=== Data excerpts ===
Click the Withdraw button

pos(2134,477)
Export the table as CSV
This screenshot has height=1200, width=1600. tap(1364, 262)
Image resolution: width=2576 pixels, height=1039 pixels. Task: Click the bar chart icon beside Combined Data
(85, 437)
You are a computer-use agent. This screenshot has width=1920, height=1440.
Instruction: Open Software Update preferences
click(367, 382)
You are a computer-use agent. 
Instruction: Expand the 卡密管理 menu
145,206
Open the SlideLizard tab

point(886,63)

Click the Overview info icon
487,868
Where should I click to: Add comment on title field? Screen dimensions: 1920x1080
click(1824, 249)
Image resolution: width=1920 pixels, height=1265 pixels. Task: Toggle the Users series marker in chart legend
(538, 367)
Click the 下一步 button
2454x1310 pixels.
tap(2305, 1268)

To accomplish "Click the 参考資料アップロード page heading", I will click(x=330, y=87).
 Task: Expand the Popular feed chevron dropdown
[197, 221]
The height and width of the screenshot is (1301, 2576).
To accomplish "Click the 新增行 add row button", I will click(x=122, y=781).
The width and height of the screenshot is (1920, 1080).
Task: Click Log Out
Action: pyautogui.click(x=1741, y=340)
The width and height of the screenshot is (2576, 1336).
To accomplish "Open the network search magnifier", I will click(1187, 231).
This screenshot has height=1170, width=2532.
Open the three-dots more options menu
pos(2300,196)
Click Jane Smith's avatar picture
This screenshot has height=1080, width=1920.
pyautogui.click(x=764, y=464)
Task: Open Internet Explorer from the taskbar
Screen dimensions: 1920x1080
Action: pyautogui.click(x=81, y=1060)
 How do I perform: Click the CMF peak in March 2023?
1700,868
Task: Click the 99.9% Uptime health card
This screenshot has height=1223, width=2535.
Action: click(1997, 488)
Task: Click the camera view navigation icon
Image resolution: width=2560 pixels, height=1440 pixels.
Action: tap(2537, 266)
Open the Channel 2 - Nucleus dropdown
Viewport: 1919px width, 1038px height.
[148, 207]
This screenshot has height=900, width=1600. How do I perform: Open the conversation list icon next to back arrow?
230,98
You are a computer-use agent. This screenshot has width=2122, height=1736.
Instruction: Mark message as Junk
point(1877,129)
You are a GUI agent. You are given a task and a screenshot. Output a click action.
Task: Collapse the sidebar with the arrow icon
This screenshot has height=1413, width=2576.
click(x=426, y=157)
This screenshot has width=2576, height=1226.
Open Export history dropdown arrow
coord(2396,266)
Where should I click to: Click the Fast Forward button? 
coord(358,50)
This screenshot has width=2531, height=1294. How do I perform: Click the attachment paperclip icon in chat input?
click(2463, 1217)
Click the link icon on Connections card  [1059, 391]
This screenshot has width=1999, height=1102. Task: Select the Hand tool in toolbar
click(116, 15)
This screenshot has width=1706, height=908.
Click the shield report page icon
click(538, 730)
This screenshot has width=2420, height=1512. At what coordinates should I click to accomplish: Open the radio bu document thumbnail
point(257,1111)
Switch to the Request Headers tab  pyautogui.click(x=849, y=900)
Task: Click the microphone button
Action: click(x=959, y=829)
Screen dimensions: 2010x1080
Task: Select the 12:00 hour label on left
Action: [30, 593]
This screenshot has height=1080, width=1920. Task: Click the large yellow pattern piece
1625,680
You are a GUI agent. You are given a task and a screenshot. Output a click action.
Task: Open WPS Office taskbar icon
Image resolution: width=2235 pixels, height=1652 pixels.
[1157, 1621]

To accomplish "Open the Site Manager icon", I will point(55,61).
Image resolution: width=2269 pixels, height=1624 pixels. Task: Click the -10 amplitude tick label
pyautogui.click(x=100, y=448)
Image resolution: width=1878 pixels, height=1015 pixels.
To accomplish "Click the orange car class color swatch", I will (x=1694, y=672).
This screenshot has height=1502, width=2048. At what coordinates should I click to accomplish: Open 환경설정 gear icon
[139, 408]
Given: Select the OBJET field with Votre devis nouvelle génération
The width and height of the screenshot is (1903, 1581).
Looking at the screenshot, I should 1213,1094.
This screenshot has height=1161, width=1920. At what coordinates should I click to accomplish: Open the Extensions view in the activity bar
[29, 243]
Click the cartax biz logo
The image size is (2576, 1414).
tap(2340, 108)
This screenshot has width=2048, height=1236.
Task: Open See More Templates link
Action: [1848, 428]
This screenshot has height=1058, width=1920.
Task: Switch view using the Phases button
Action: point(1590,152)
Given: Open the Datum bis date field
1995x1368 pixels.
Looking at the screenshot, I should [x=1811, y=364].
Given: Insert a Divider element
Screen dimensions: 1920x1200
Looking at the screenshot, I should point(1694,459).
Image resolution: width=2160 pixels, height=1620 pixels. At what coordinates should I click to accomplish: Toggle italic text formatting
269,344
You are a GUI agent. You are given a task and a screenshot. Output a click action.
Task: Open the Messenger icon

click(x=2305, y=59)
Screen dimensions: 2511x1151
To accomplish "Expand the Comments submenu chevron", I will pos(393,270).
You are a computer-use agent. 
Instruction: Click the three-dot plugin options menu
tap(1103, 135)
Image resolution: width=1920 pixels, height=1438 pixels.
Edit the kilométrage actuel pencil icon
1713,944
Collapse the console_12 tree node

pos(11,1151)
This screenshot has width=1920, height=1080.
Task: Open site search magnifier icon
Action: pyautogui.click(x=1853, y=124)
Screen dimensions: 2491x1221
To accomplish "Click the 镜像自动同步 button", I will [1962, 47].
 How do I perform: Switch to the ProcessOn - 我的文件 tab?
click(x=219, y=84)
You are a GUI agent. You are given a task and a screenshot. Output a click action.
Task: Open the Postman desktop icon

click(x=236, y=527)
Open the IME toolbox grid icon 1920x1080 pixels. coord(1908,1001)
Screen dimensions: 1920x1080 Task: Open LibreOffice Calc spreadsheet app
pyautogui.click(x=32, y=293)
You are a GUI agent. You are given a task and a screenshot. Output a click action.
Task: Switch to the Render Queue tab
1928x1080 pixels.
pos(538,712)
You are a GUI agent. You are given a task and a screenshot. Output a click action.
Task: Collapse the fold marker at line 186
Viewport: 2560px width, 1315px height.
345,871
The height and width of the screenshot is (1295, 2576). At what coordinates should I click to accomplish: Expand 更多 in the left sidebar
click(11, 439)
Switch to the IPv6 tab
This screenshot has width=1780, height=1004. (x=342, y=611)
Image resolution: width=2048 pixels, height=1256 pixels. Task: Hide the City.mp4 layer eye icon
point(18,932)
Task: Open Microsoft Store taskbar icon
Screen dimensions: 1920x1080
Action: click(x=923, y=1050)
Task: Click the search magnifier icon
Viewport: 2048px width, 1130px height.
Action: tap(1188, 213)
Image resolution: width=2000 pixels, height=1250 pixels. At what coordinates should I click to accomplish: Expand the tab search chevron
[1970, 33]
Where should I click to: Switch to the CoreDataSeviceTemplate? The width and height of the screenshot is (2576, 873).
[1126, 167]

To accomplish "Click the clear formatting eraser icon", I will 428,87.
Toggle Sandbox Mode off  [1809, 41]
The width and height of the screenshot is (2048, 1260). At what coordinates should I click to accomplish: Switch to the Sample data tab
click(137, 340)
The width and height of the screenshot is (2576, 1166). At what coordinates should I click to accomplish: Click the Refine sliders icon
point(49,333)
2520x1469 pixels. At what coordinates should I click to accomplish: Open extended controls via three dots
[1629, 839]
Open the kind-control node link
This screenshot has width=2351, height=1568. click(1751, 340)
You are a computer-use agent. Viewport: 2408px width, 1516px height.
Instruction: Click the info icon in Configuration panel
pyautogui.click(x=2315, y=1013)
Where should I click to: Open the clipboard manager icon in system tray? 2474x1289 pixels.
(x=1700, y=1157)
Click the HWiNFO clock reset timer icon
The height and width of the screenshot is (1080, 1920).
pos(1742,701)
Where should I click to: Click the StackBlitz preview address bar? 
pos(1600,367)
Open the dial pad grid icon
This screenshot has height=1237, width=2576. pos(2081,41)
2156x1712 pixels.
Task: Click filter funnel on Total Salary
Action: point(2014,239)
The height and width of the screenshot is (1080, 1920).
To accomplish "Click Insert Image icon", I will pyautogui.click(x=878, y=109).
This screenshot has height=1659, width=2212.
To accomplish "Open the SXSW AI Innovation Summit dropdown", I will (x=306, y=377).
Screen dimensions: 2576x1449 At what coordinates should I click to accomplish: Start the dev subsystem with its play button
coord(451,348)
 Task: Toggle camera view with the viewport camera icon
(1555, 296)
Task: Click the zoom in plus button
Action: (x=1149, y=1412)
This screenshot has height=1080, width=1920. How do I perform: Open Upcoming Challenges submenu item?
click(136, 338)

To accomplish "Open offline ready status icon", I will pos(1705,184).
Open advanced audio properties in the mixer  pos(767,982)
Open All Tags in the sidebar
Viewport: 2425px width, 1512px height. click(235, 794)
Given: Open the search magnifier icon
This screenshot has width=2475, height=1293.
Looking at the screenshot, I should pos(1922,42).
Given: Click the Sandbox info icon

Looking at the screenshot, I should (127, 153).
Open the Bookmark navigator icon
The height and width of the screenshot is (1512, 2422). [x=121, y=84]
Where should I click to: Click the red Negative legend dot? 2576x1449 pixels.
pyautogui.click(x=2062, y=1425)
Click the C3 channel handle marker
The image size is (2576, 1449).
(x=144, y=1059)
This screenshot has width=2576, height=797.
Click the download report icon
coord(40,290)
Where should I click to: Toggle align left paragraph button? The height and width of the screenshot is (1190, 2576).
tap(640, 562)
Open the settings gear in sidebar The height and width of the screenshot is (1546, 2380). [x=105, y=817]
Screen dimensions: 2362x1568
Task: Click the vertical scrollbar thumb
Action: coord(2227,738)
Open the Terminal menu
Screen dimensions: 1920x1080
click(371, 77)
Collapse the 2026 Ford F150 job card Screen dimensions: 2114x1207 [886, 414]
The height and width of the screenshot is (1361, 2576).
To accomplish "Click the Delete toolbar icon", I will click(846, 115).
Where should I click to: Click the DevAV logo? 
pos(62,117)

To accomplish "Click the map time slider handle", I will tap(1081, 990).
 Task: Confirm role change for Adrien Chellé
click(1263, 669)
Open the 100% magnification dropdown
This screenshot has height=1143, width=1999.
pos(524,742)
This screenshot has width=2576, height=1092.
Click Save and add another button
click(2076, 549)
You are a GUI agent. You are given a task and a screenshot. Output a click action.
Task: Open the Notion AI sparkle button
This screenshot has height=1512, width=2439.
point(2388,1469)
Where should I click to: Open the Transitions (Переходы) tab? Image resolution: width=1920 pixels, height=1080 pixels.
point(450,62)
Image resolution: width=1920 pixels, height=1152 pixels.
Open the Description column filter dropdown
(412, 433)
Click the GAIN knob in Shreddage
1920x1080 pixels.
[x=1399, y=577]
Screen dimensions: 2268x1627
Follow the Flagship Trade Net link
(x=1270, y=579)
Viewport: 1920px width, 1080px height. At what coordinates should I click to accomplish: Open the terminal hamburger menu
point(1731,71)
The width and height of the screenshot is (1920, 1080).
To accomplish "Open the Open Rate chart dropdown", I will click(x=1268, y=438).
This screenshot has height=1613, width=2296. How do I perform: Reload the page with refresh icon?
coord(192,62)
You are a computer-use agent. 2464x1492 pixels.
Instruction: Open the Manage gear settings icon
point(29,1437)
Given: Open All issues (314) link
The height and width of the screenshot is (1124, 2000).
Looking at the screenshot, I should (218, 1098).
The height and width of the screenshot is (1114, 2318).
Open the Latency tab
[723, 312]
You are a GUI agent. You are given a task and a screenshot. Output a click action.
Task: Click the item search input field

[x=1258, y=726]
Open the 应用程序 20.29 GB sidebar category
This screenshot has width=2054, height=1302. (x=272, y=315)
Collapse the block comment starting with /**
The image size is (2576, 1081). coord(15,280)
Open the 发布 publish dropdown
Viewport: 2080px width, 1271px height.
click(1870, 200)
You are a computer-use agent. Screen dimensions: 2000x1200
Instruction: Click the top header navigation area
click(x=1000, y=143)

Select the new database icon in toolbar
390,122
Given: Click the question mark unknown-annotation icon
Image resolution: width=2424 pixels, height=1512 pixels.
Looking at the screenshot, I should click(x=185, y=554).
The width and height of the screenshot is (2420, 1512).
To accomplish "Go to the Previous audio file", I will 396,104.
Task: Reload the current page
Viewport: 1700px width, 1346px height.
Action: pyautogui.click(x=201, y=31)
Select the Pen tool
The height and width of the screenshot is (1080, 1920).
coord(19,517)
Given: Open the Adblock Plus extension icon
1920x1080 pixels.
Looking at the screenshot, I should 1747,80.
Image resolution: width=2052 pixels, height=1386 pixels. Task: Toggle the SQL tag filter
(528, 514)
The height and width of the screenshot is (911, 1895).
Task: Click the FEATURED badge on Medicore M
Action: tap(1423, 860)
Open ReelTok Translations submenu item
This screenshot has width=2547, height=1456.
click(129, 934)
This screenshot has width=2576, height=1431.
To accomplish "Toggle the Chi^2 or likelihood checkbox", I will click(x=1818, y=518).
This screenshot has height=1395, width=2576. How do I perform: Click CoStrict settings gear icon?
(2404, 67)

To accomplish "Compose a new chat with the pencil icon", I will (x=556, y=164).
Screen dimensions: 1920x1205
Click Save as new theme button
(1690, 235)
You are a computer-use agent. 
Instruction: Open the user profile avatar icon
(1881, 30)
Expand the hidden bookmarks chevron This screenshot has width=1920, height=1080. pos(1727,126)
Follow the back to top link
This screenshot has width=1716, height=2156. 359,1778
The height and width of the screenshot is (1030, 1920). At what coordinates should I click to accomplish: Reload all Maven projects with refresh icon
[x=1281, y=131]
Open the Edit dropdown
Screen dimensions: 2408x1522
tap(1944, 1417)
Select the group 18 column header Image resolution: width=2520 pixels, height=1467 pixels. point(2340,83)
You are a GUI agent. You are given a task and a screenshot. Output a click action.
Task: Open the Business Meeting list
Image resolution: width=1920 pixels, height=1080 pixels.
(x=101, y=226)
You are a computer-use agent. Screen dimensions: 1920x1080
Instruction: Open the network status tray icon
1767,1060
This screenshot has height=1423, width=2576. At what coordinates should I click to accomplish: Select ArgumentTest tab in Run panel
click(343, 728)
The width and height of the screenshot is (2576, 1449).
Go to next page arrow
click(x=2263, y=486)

=== Work required ===
Pull out every line in the data above that has the word "Insert".

=== Problem solution ===
Given: Insert a Divider element
To accomplish "Click Insert Image icon", I will pyautogui.click(x=878, y=109).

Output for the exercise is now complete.